Wow, very interesting. But being able to root it is pretty much a must, for me. I wonder if this will give users that freedom.
They have confirmed that you can unlock the bootloader to you’ll be able to root it yes.
Very nice!
Haha haha h haha h haha haha…but also: no. Of course not.
I’d eat one if they offer root options. Or a firmware. Or a major update. Or anything else beside a pricetag and the wish to never hear from you again.
They have confirmed that you can unlock the bootloader, and are claiming 5 years of updates.
They have shipped hardware before and seem like a somewhat reputable company.
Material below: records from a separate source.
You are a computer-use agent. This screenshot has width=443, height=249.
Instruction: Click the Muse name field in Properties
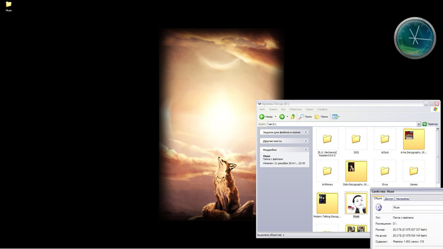415,208
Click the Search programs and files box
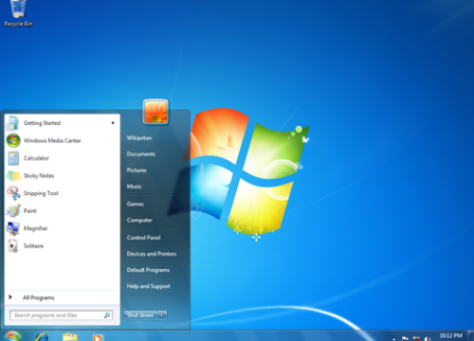Image resolution: width=474 pixels, height=341 pixels. (62, 315)
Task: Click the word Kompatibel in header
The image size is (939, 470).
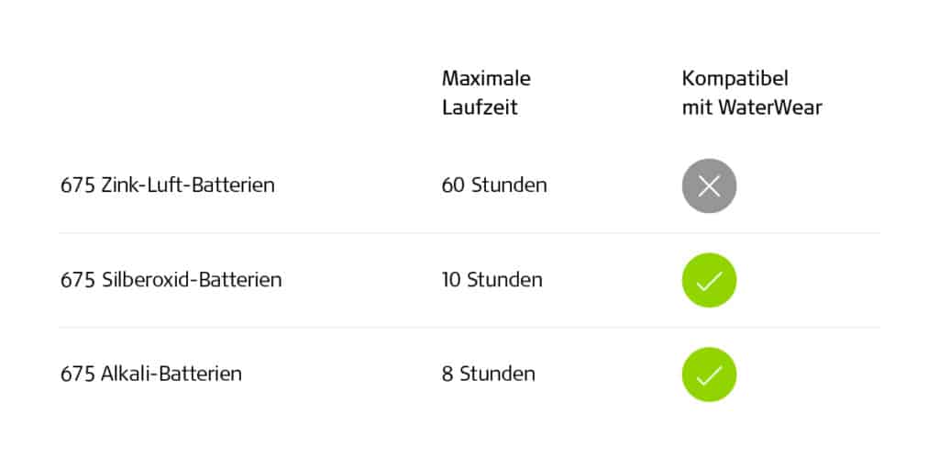Action: (x=735, y=79)
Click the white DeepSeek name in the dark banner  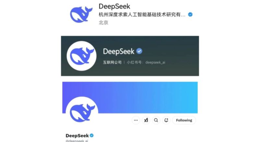tap(119, 52)
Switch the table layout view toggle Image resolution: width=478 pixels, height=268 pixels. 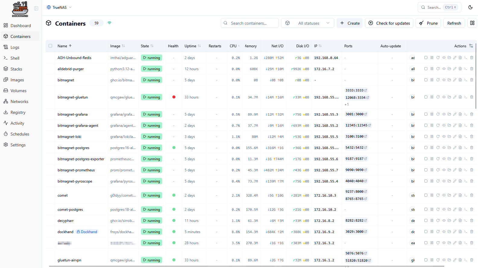(x=472, y=23)
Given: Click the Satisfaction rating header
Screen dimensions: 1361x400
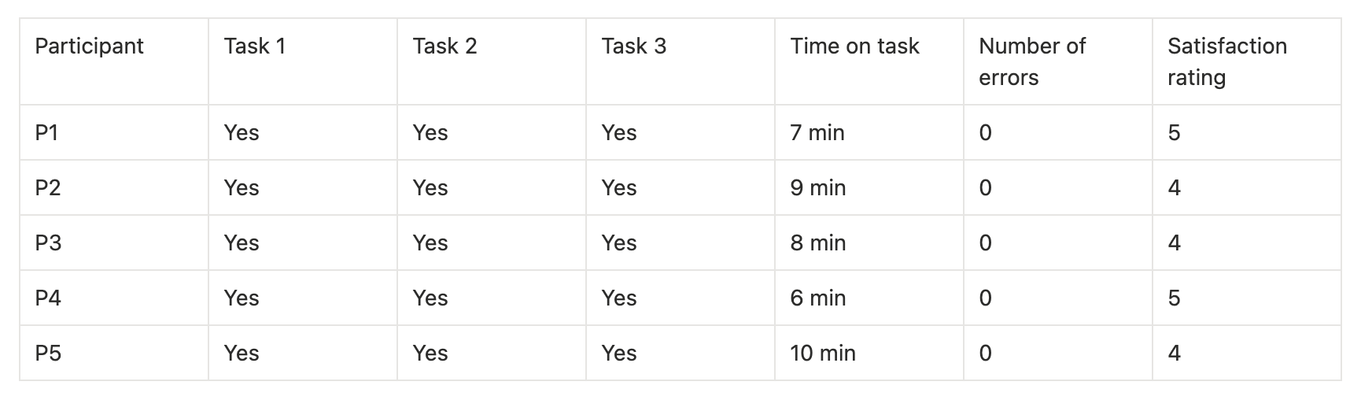Looking at the screenshot, I should [1226, 61].
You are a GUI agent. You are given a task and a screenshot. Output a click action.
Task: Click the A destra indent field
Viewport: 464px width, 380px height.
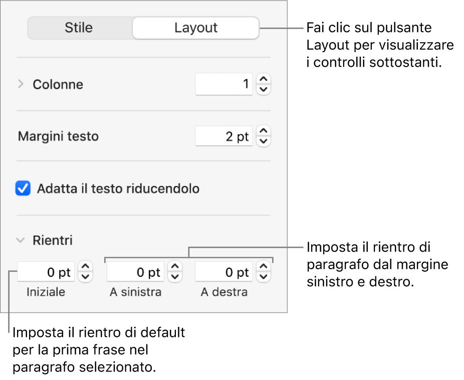[223, 273]
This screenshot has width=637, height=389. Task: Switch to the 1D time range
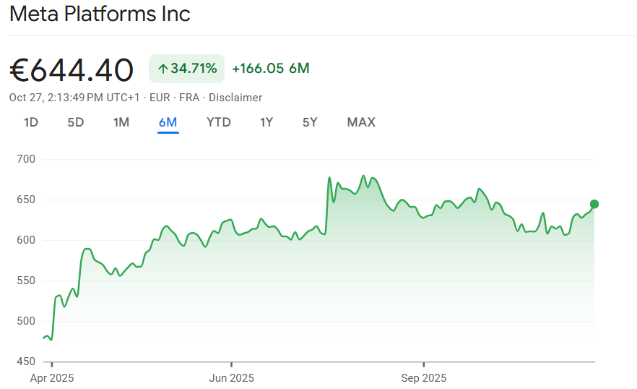(x=31, y=122)
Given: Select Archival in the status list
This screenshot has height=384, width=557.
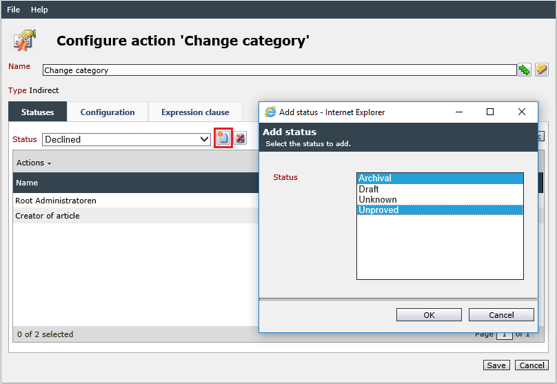Looking at the screenshot, I should pos(440,179).
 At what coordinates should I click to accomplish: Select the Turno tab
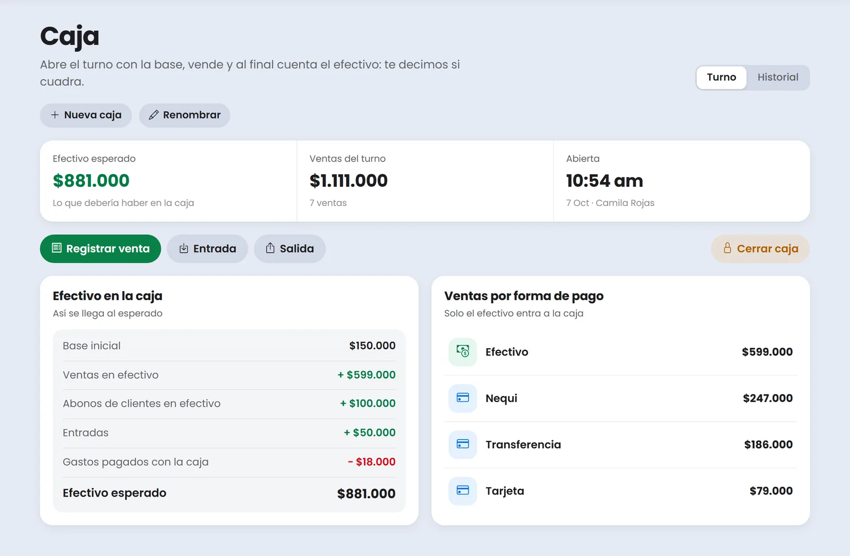click(x=721, y=78)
They haven’t made a phone before though so we shall see.
Aren’t the 5 yrs now mandatory in the EU? And unlocking the BL I can do on most phones. Doesn’t help a lot though unless you do it all yourself. So I’d still wonder if root will be possible. I like to own the devices I buy 😊
Unless you do it all yourself? What more do you need? An unlocked bootloader means custom roms and rooting are possible, right?
possible, yes. But usually noone does those things for these smaller fringe devices that are not mainstream. So, it’s either do it yourself or be happy you unlocked a bootloader to…have an unlocked bootloader :) And with each iteration of android it became harder and more frustrating. Hence I’m done with android.
I might actually use this as my primary phone (I agree with others who say marketing this as a 2nd phone was a mistake) if it gets e/os/ or grapheneos support
We need two phones now?!
Some people do that, most commonly with one being a “work” phone. But I think the idea is insane for the majority of people.